_WHAT YOU ARE ASKED TO DO_:
Write out everything from the line containing "You are a computer-use" down to the line containing "pos(971,1115)", both included, with the requests kept word for word and the pictures left out. Multiply only the coordinates in the answers by 0.45, rounding each to a whole number with halves rounded up.

_RECORDS PROVIDED_:
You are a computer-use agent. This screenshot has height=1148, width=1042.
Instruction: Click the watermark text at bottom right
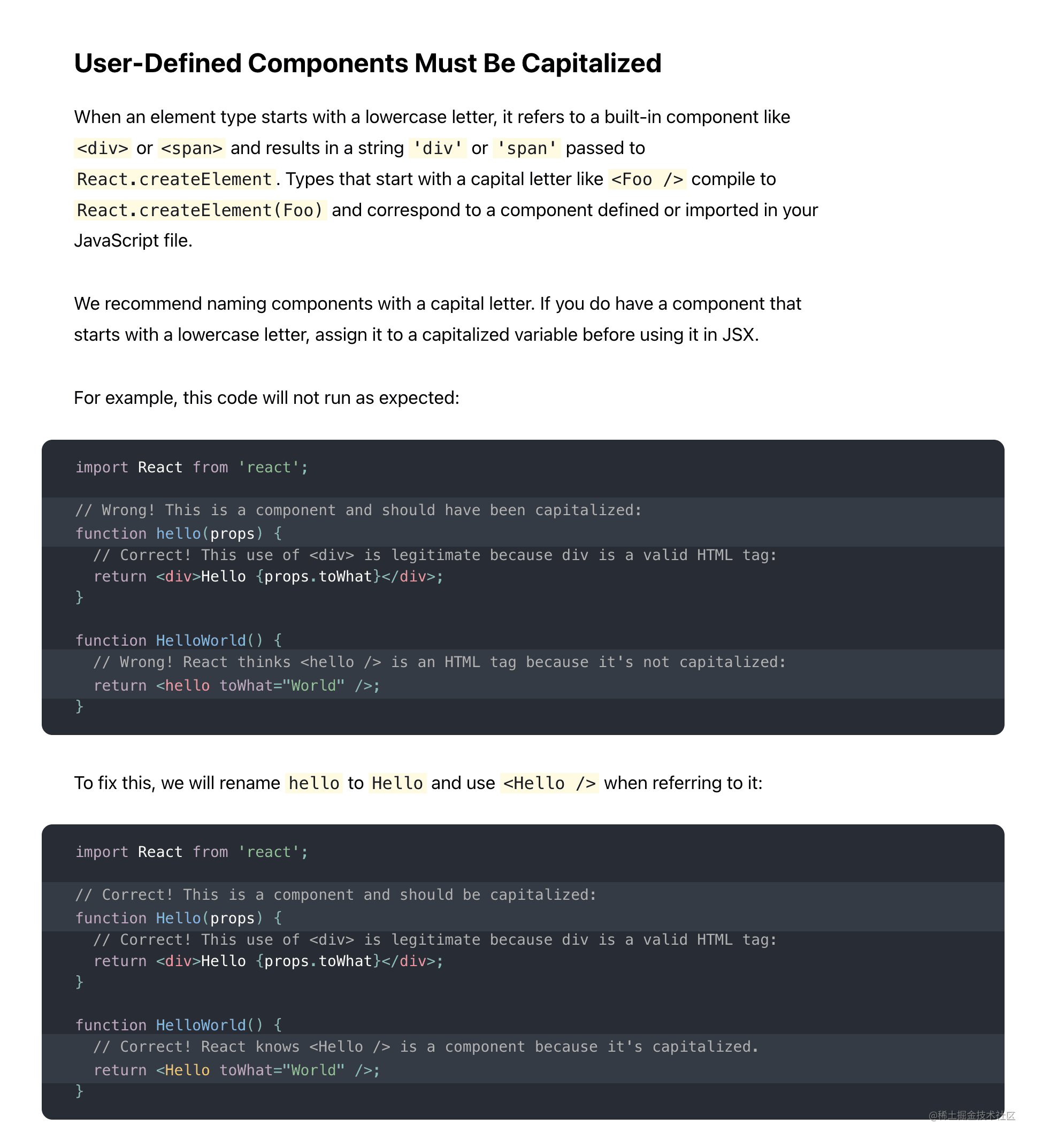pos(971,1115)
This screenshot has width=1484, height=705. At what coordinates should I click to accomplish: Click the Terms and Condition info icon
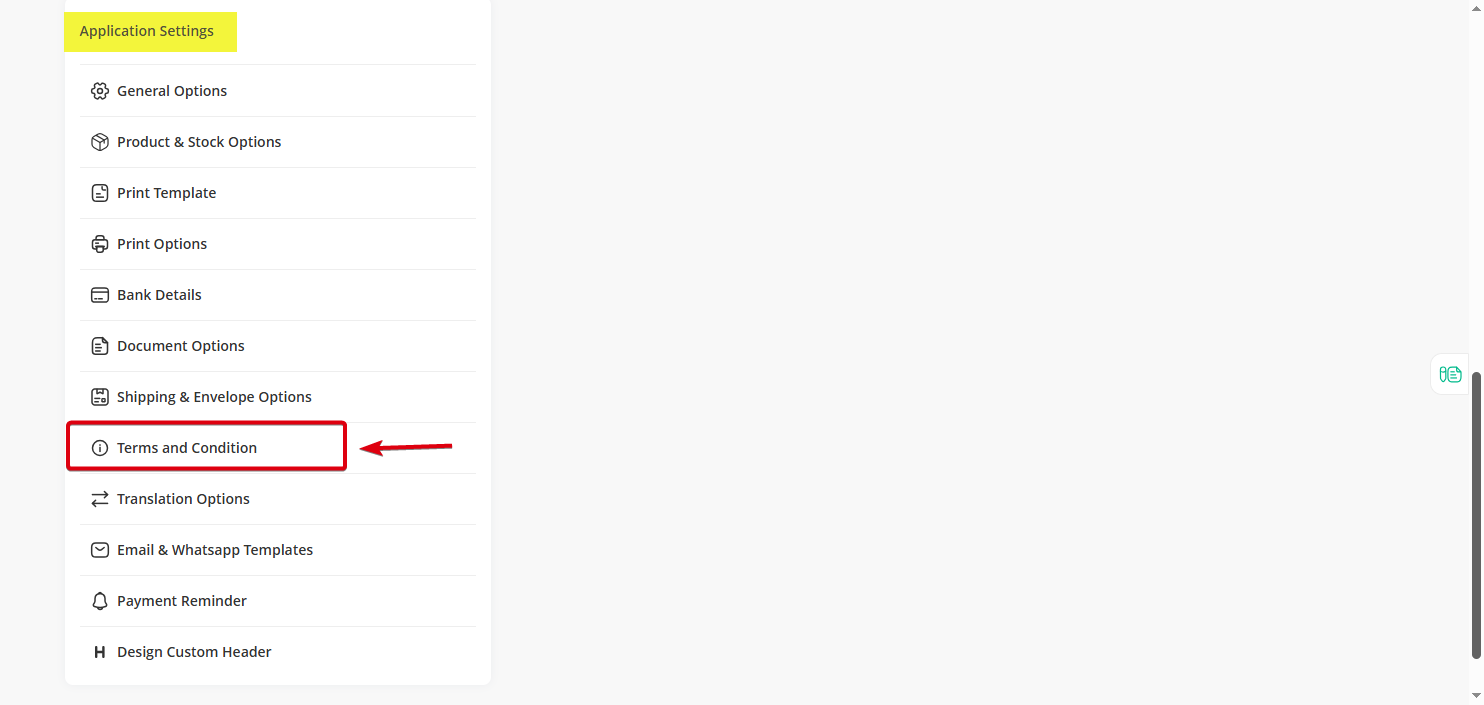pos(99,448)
==
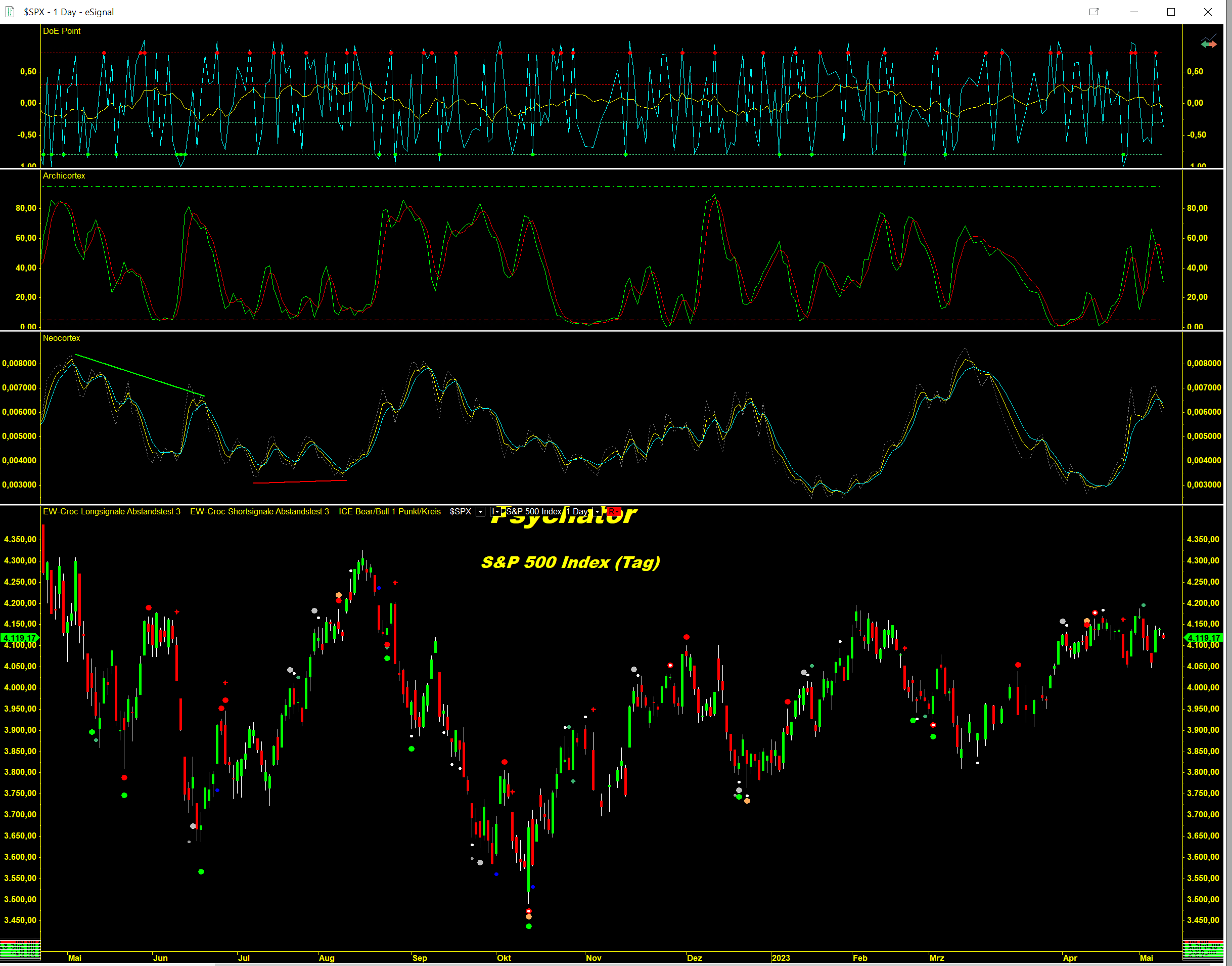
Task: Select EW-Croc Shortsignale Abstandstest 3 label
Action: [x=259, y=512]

_FINAL RESULT_:
You are a computer-use agent. This screenshot has height=1148, width=1042.
Instruction: Click the watermark text at bottom right
pos(437,502)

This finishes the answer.